Centro Primo Levi (est. 2000) has been a home where scholars, writers, scientists, and artists can develop and discuss their work in three areas of interest: (1) Primo Levi’s work and its resonance in different societies and times; (2) Italian Fascism, its expansion to Europe and beyond, and the persecution of Jews in Italy; (3) History and historiography through the eyes of the Italian peninsula’s Jewish minorities; (4) Languages, text, and translation.
CPL’s research projects have been chronicled in part in the online zine Printed Matter, the imprint CPL Editions, and CPL Minidocs and video library. Work-in-progress is periodically discussed at partner venues (CUNY, NYU, NYPL), at venues that CPL inhabited for a limited time: the historic Vanni bookstore and Vol de Nuit in the West Village. Most recently, CPL has spearheaded the Sixth Floor Bookhouse, a joint venture with the American Sephardi Federation and Dan Wyman, a book dealer specializing in 18th- to 20th-century Hebraica and Jewish American press, who joined the effort to develop a communal space dedicated to books.

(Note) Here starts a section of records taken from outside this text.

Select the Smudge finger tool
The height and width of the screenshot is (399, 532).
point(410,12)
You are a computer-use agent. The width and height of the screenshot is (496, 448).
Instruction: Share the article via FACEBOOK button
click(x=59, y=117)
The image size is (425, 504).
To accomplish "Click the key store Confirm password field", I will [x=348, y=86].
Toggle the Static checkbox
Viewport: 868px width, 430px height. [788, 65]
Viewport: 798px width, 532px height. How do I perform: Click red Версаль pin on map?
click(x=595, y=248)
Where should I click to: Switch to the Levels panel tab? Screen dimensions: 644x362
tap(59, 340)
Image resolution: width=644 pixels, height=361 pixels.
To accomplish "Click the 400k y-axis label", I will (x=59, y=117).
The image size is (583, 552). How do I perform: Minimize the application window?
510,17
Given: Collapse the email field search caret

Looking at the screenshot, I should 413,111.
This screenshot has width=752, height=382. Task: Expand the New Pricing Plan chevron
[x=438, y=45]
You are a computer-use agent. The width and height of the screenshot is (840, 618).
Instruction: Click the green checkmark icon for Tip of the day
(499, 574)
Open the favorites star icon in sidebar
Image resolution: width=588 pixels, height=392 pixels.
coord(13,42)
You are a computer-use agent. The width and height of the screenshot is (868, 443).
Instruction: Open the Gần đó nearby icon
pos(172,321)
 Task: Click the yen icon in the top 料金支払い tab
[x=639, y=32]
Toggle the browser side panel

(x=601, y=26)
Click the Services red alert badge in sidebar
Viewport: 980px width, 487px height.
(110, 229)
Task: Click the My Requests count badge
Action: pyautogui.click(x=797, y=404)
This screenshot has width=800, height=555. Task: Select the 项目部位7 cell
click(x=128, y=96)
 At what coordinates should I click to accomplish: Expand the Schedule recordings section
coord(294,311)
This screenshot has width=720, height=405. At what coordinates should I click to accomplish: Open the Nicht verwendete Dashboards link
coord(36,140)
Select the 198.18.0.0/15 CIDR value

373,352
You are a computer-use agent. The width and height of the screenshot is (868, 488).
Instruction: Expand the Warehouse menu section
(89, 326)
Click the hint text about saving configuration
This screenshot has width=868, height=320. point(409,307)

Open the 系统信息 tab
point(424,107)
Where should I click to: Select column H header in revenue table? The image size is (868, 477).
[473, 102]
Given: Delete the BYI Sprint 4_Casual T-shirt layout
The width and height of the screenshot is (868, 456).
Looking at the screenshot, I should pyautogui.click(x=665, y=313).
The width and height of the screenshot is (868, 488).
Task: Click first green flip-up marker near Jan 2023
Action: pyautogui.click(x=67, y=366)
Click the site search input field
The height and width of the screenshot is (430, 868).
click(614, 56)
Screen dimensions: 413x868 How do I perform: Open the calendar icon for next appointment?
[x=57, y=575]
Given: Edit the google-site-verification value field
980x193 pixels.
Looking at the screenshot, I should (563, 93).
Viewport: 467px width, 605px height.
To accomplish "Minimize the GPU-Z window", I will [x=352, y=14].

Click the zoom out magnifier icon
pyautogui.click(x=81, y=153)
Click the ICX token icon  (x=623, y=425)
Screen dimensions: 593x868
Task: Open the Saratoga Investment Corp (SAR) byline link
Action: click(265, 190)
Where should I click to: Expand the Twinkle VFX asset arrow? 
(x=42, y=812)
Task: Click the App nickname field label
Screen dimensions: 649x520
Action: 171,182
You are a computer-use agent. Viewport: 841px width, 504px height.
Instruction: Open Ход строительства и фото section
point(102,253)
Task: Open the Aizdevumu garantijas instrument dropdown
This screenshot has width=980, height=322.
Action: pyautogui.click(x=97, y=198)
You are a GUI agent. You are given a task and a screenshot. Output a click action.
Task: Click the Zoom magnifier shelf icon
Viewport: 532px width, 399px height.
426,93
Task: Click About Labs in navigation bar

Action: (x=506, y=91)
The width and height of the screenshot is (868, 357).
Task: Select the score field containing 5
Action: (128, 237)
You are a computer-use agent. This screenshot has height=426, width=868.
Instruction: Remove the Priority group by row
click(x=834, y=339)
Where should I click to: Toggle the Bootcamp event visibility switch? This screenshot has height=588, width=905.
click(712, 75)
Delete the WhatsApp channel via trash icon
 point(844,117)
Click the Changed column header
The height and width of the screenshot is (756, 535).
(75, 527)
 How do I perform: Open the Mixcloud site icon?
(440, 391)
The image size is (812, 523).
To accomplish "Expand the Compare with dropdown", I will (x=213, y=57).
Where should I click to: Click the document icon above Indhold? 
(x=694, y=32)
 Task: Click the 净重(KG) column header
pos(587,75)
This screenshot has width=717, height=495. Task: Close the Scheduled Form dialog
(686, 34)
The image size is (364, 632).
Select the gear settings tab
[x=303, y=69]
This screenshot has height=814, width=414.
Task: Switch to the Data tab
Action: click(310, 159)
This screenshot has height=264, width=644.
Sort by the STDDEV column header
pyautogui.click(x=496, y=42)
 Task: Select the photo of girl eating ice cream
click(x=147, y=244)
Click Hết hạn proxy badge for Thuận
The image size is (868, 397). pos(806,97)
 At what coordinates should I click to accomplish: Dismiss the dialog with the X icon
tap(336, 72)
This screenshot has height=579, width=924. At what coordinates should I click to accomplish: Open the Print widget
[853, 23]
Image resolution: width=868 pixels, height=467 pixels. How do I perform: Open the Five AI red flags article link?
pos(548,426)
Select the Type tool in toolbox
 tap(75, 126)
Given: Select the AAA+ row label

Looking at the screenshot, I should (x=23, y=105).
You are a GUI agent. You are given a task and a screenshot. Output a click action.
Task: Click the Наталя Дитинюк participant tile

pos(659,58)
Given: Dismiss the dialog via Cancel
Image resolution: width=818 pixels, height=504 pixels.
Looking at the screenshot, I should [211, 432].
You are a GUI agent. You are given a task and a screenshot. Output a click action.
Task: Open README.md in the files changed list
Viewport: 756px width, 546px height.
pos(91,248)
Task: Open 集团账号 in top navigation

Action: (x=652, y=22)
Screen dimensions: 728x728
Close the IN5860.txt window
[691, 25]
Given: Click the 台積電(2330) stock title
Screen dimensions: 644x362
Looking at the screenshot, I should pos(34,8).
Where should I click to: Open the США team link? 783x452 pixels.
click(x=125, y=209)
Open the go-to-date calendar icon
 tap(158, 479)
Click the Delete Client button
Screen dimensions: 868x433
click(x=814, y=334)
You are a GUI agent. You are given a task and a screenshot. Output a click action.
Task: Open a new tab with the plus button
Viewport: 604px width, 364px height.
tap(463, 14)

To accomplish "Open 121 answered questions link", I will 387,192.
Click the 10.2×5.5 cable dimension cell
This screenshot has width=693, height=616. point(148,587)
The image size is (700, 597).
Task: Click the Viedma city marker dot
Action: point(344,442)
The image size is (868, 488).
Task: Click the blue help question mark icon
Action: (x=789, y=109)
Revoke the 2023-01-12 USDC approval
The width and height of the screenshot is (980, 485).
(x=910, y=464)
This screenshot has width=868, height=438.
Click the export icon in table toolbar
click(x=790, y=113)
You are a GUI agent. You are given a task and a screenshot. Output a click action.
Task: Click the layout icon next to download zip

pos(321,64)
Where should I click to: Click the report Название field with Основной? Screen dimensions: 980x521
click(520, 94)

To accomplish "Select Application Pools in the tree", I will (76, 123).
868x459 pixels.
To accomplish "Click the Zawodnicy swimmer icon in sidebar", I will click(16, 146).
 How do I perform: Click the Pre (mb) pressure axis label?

CPL collaborates with libraries and archives, facilitates the placement and study of private documentary collections, and promotes the appreciation of historical books in its publications and public talks. CPL offers internships and fellowships. We welcome a broad range of proposals with various degrees of connection to CPL’s main lines of work. Fellows are given workspace, access to libraries and archives, and the possibility to present their work-in-progress.
Primo Michele Levi: (Italian: 31 July 1919 – 11 April 1987) was a Jewish Italian chemist, partisan, Holocaust survivor and writer. He was the author of several books, collections of short stories, essays, poems and one novel. His best-known works include: If This Is a Man (Se questo è un uomo, 1947, published as Survival in Auschwitz in the United States), his account of the year he spent as a prisoner in the Auschwitz concentration camp in Nazi-occupied Poland; and The Periodic Table (1975), a collection of mostly autobiographical short stories, each named after a chemical element which plays a role in each story, which the Royal Institution named the best science book ever written.
Levi died in 1987 from injuries sustained in a fall from a third-story apartment landing. His death was officially ruled a suicide, although that has been disputed by some of his friends and associates and attributed to an accident.